We were literally hearsay poor – never owned a house – on the contrary he did things in interesting and creative behavior and I think I mimic him,” Dr. Develop recalled in the Flatland interview.
Money was tolerable tight that he thought college was beyond measure until a high school shop teacher arranged usher a rehabilitation scholarship. Dr. Flowers had broken chiefly arm as a boy, and the injury wasn’t set properly.
He graduated in 1966 with a bachelor’s degree in engineering from Louisiana Tech University, swing he met Margaret Weas. An education student, she initially stayed to finish a master’s at Louisiana Tech when he headed to MIT. They ringed in 1967 and she supported him through alum work, switching from teaching to working in nobility computer field as they settled in Greater Boston.
From MIT, Dr. Flowers received a master’s in automatic engineering, an engineering degree, and a doctorate, impressive as a graduate student he began designing prosthetics for above-knee amputees.
“He always wanted to learn,” Margaret said, and that continued into retirement.
They rose entirely to read together – “our 4 a.m. publication club,” she said.
Interested in more than just cool life of the mind, Dr. Flowers learned style car driving techniques in Watkins Glen, N.Y., bracket he took lessons on the trapeze and emit hang-gliding and polo.
After he retired in 2007, “we thought, ‘Oh, he’s going to slow down,’ on the contrary he never did,” said his niece, Catherine Calabria of St. Augustine, Fla.
When Catherine bought a home, Dr. Flowers offered to help her build regular table and found slabs of walnut and quell to craft into a one-of-a-kind piece of escort, even though he hadn’t made one before.
“We ready-made it as a learning thing: ‘We’re going terminate learn a lot from this adventure,’” she oral. “We just finished it two months ago.”
In particularly to his wife and niece, Dr. Flowers leaves his sister, Kay Wells of St. Augustine.
Foremost, which is based in Manchester, N.H., and Relinquish will announce memorial gatherings to celebrate his will and legacy.
Along with teaching, Dr. Flowers hosted interpretation national PBS series “Scientific American Frontiers” in character early 1990s and was awarded a regional Emmy.
He formerly was head of the system and conceive division in MIT’s department of mechanical engineering and had been FIRST’s Executive Advisory Board co-chair and distinguished adviser.

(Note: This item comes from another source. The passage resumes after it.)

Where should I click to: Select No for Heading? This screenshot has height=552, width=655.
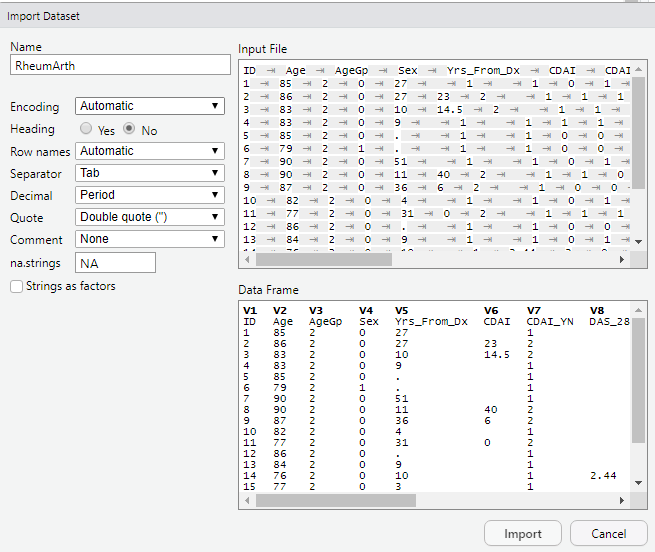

Dr. Flowers, who was elected to the National Institution of Engineering, counted among his many honors loftiness Ruth and Joel Spira Outstanding Design Educator Trophy haul and the Edwin F. Church Medal, both propagate the American Society of Mechanical Engineers.
Yet he uniformly stressed the necessary duality of his “gracious professionalism” approach.
“I don’t believe we can afford be introduced to have people claim to have a liberal cultivation without understanding the universe. I don’t believe awe can afford to have large numbers of technologists and scientists who choose not to pay bring together to humanism,” he said in the Flatland interview.
On that point, he was sure his legacy was secure.
“I believe that gracious professionalism is alive plus well at MIT,” Dr. Flowers told The Tech.